One way-too-quick-way to frame this method of raising children is "non-child-centered attachment parenting." Acting like the world revolves around your kid (in the many ways we unconsciously do in Westernized parenting) raises kids who...think the world revolves around them. 😬
A caveat: the part where she talks about homosexuality being a result of "overmothering?" Kindly throw this chapter in the trash where it belongs and have compassion for some of the ridiculous psychological ideas of the 70s.
The rest of the book is gold, though, and will connect you to your inner parenting instinct and a felt experience of "the continuum" better than anything I know, and will empower you with a mindset that I'm confident will serve you in every parenting interaction of your life.

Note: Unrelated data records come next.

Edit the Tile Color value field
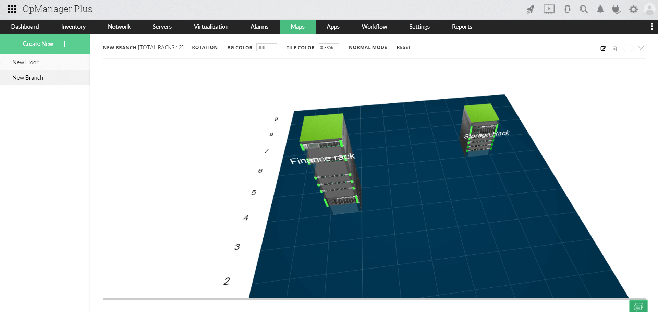This screenshot has height=312, width=658. click(x=329, y=47)
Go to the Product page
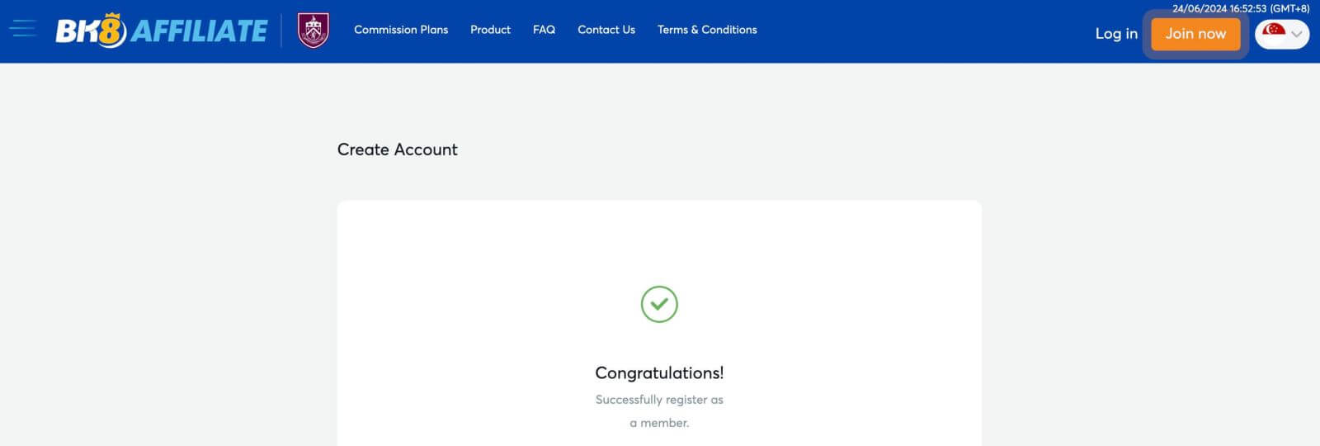Screen dimensions: 1320x446 click(490, 30)
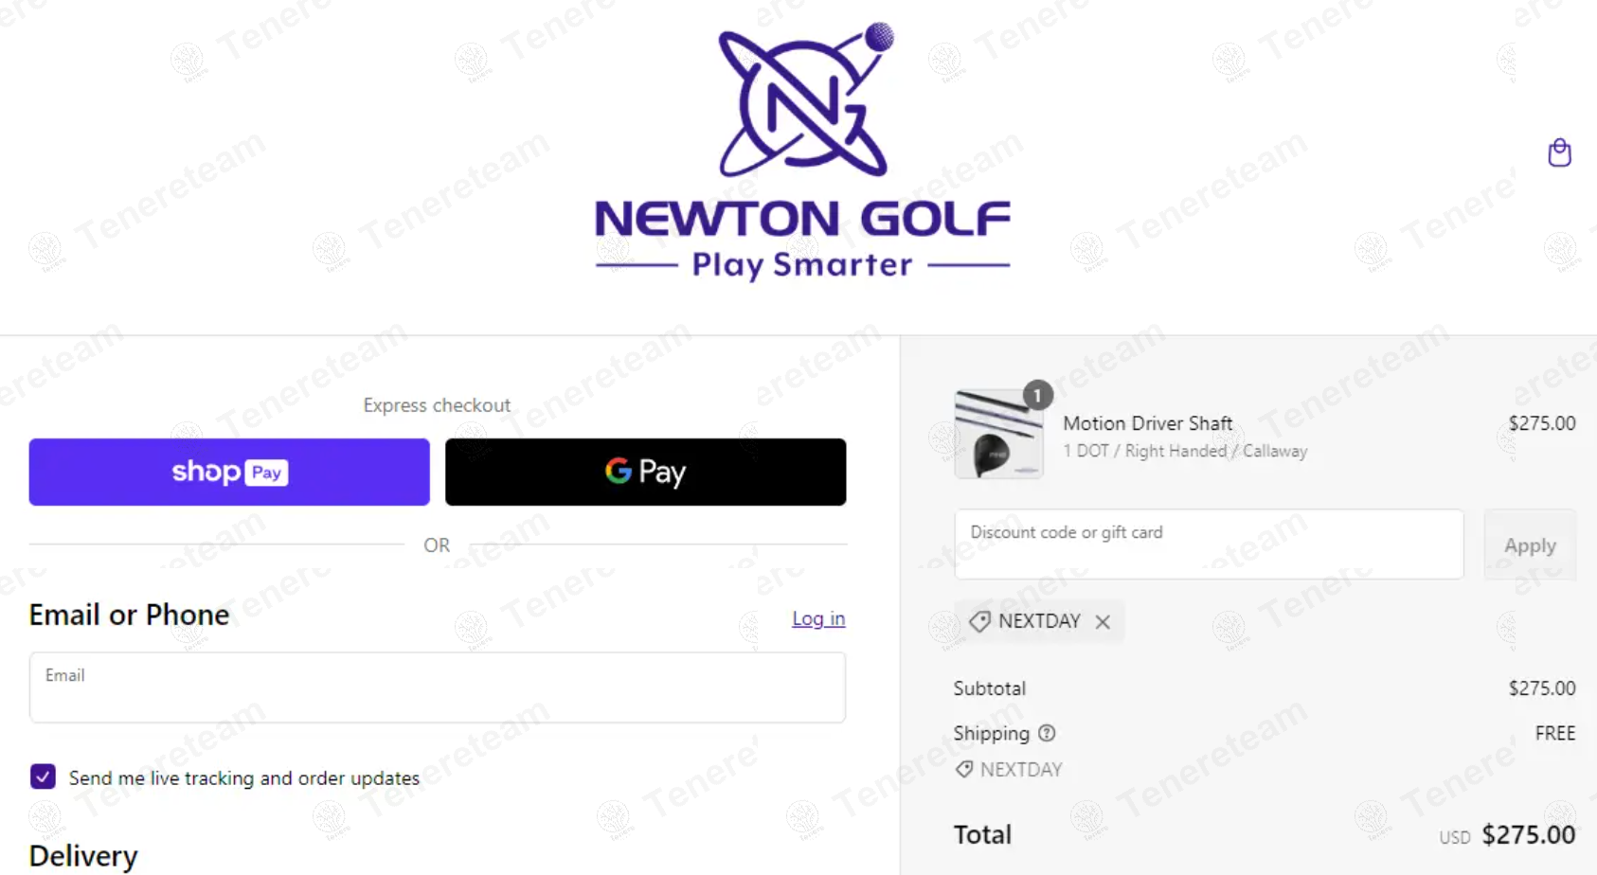Click the tag icon in the NEXTDAY chip
The height and width of the screenshot is (875, 1597).
(x=979, y=621)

Author Michaeleen Doucleff is a correspondent for NPR's Science Desk whose work trip to the Yucatan left her reconsidering everything she knew about parenting her then-2.5 year old. She returned to the Yucatan to better understand the Mayan wisdom on parenting, and then ventured on—with 3-year-old Rosy in tow—to learn from Inuit families in Canada and Hadzabe families in Tanzania.
This book builds on some of the wisdom of The Continuum Concept, while also offering practical advice for modern parents to implement today. I started implementing some of the first advice that I read with my 3 and 5.5 year old immediately, and noticed immediate results (less fighting between them, less resistance toward me as we ran errands, more engagement with me!) It was inspiring, to say the least! By the time you read this I'll bet I've finished the book and have ordered several as copies for friends, as well. 😉
This is another one of those seminal parenting books that doesn't so much teach practical advice, give you how-to's and lists, etc...but inculcates you into a way of relating to your children—regardless of age—as whole humans who deserve your unconditional love.

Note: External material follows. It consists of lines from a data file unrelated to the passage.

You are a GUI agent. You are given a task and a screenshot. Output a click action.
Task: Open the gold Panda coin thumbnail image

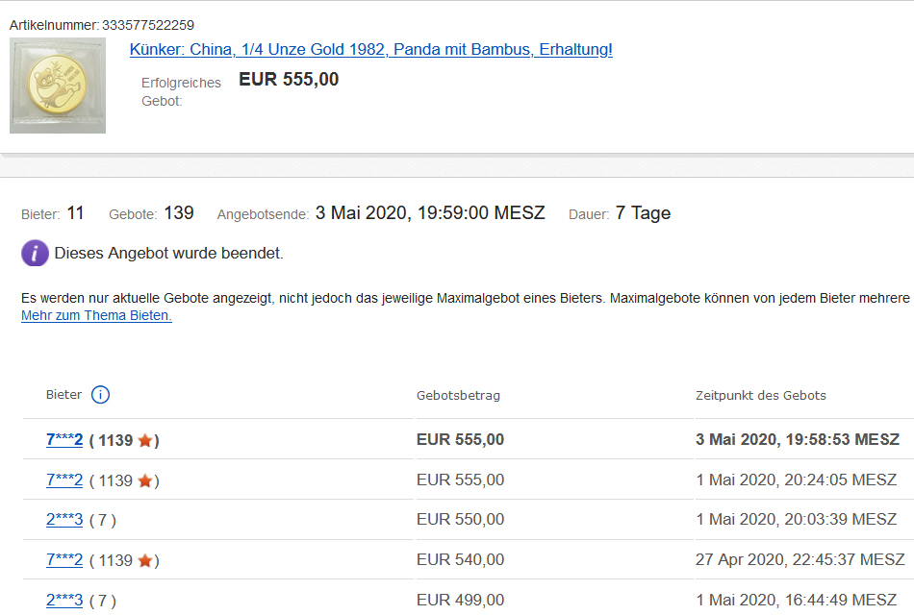[58, 85]
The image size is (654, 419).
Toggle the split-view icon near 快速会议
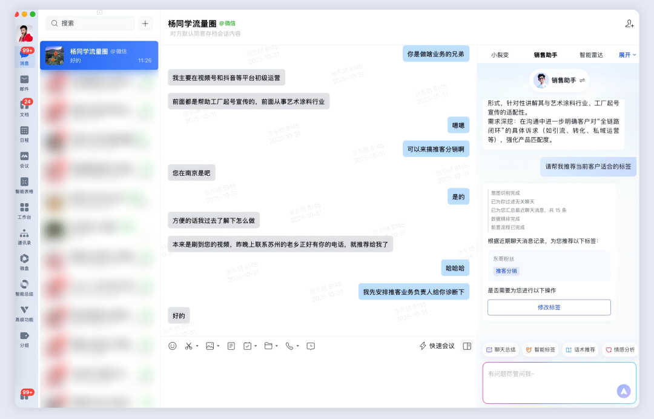[x=466, y=346]
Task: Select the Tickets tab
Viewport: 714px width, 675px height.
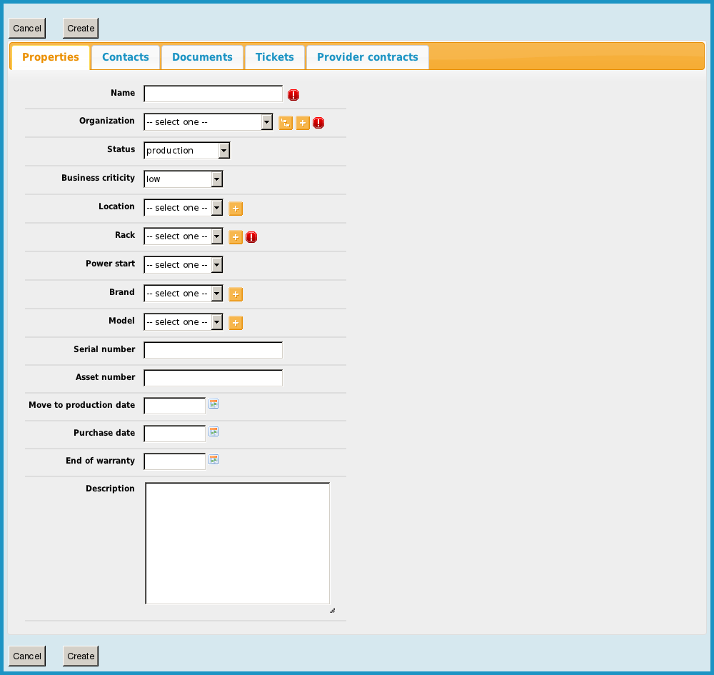Action: point(274,57)
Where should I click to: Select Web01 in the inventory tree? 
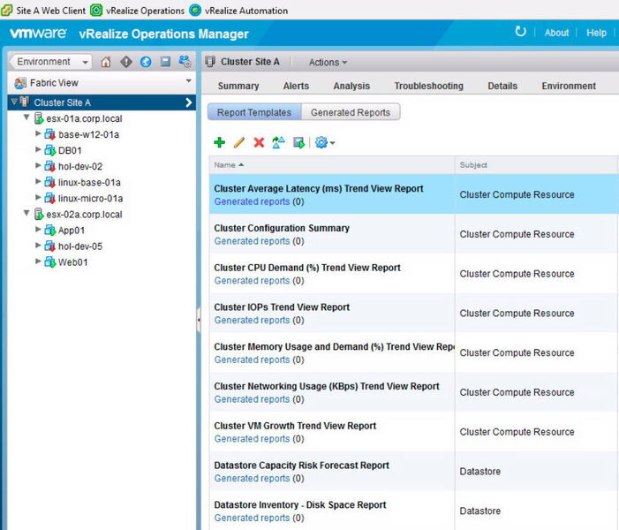point(73,262)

The subtitle, "Moving from Rewards and Punishment to Love and Reason" is an apt descriptor for a book that helps us get beyond the shiny facade of using external motivation to get our kids to do what we want them to, to shifting to awakening their intrinsic motivation and our longer-term asking of a critically important question: "Do we want our kids to be obedient, conforming adults, or do we want them to be free-thinkers centered in their own needs and sense of self?"
Ultimately, it's up to us to decide the values we want to instill in our children, and this book challenges us to look deeply at whether the way we treat our children is in alignment with the adults we hope they will become. Alfie's heartfelt wisdom gently guides us toward that alignment in a way that supports secure attachment and so much more.
BONUS: It's not a book, but it's one of my favorite resources on parenting. I am honestly not a fan of social media and the ways it infiltrates my life, and for months was considering leaving Facebook...and it was this group that kept me on the FB. Seriously.
This is a FB group that is 78K members strong, and I swear to you that these are some of the kindest, most wonderful humans to walk the planet. Even if you just need a reminder that humans are (probably) gonna be OK...this is that place. The group is tightly moderated to uphold the principles of gentle parenting, and the group even offers extensive modules that essentially form a completely-free book on gentle parenting philosophy and implementation.